Bitcoin will save Argentina, or Argentina will save Bitcoin? 

The prospect of a country ditching their Fiat currency for Bitcoin has Bitcoin bulls salivating.

The theory is that this will NOT happen where the currency is fairly well managed and trusted. Despite people who will say all currencies are ponzi schemes, currencies such as USD, EUR, GBP, CHF, SGD are well trusted by the majority of people in those countries.

So it will only happen in a crisis and forced change such as:

Secession (voluntary or forced). This could be Greece or Scotland. This would be a political top down decision. Despite the fun speculation, I think this is unlikely. Getting politicians to ditch a currency that they control is like asking turkeys to vote for Thanksgiving. However, strange things do happen – and it is an interesting parlor game to speculate on what could happen. In a Grexit, return to Drachma is still the most likely scenario and Scotland will probably stay in the UK, albeit reluctantly. Boring outcomes, but still the most likely.

Hyperinflation. This could be Argentina.  This is where the people ditch their own currency. It is bottom up emergent behavior. This seems plausible. The Alternative Fintech Capital Tour took the digit express tour to Argentina to explore this thesis.

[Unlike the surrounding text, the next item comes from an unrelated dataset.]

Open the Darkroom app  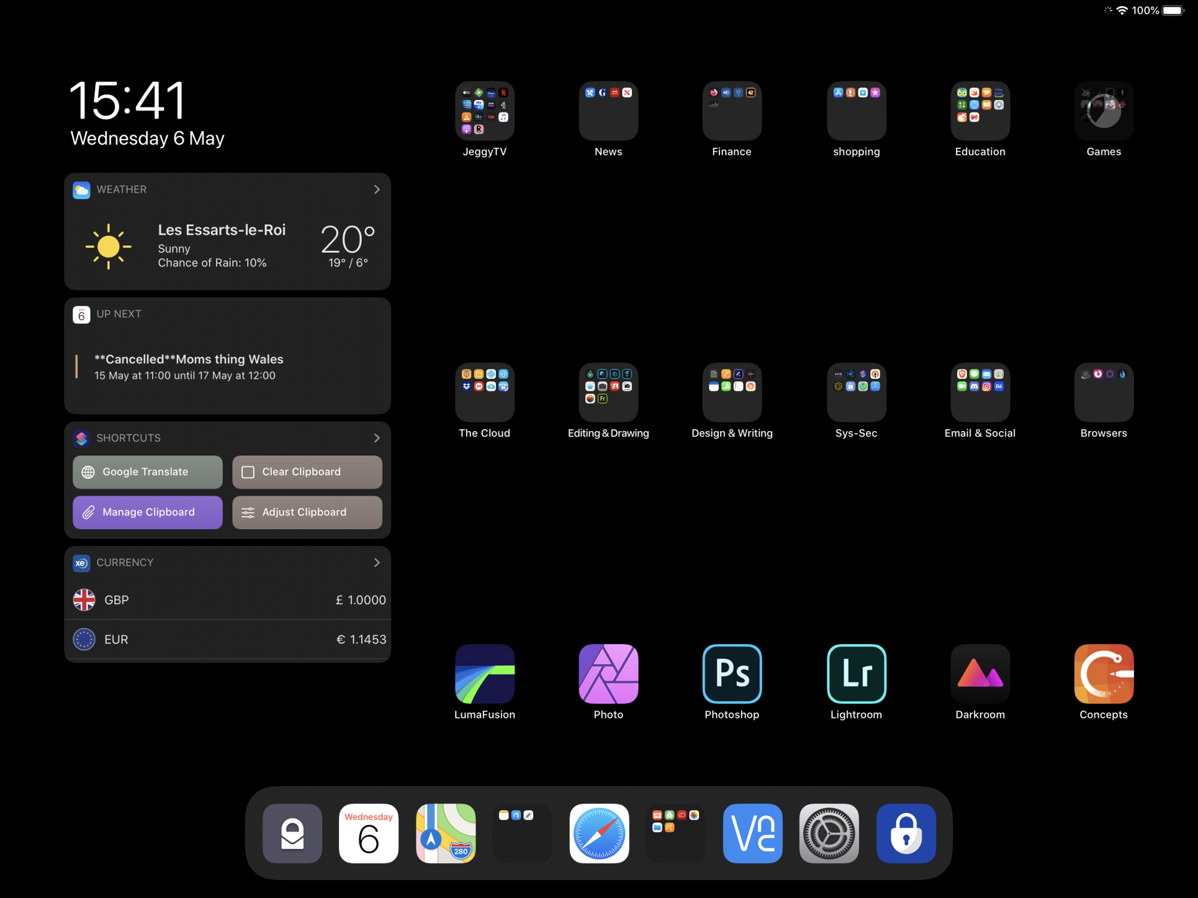coord(980,674)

First, the Argentina fast facts:

  • Argentina is #55 in GDP per capitaWhat matters to Bitcoin adoption is the dispersion ie the level of equality/inequality. This is measured by the GINI ratio, which confirms that Argentina is an unequal society with a few rich people, lots of poor people and a relatively small middle class (#49 in world ranking)
  • Argentina GDP growth is recovering after a brutal downturn. My history professor always told me that countries have revolutions not during the most dire times (people just hunker down) but when things start to recover but reality does not keep pace with the increased expectations.

The GINI coefficient is the key. Bitcoin has to appeal to either rich people or poor people. The proposition for one is irrelevant to the other.

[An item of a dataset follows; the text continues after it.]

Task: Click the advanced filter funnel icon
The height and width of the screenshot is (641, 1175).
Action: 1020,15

For rich people, Bitcoin is one of many hedges against inflation – hard assets, gold, dividend paying stocks, strong currencies. A 1% allocation of a $1 billion portfolio is $10m, so this works in theory. Xapo (founded as it happens by an Argentinian called Wences Casares and famous for moving Xapo HQ from Silicon Valley to Zurich) is focused on this use case.

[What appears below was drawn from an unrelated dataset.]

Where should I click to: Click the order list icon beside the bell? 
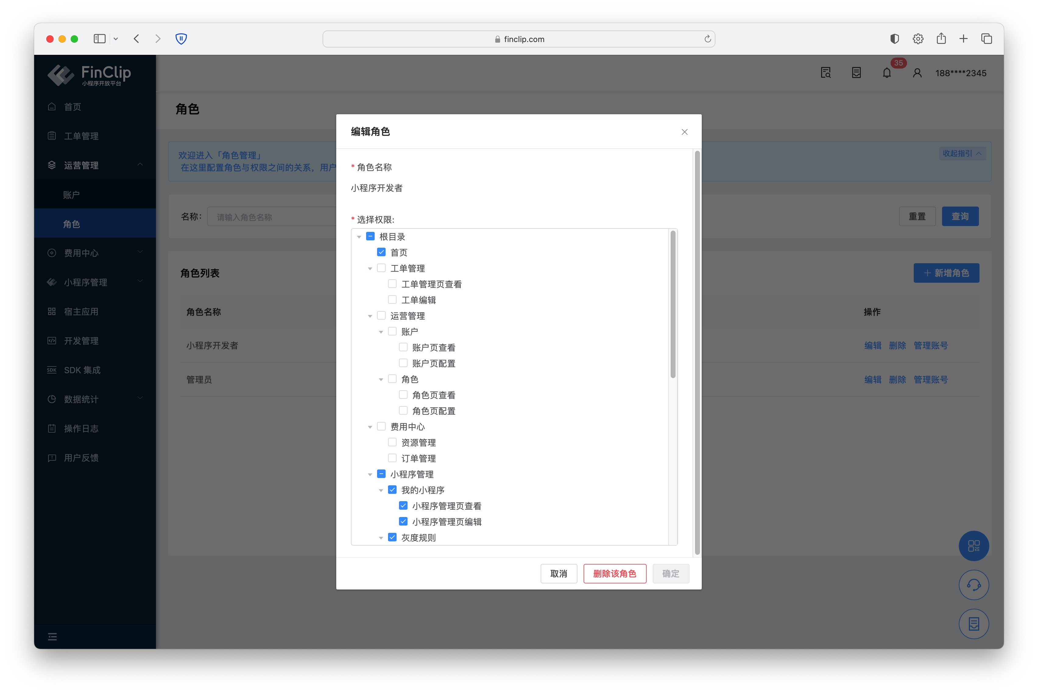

For poor people, Bitcoin is an alternative to US$ in the black market. This is the story that is getting traction in both mass media and Bitcoin sites.

I don’t buy it.

Argentina has its own problems and is too busy to save Bitcoin.

These stories are written by people in the West who are Bitcoin enthusiasts and who are depressed by the lack of mass adoption in the West. So, they grasp at the straw that Bitcoin will be adopted somewhere else that they do not really understand.

The Bitcoin for poor people in Argentina story has two sub themes:

– Black market greenback alternative. In practice, US dollars on the black market are easier to use as a medium of exchange. The Bitcoin bulls response is that Central Bank printing means that US dollars won’t hold their value; this is perfectly true – and utterly irrelevant to the people who just want a medium of exchange to buy food and other stuff to live their daily lives.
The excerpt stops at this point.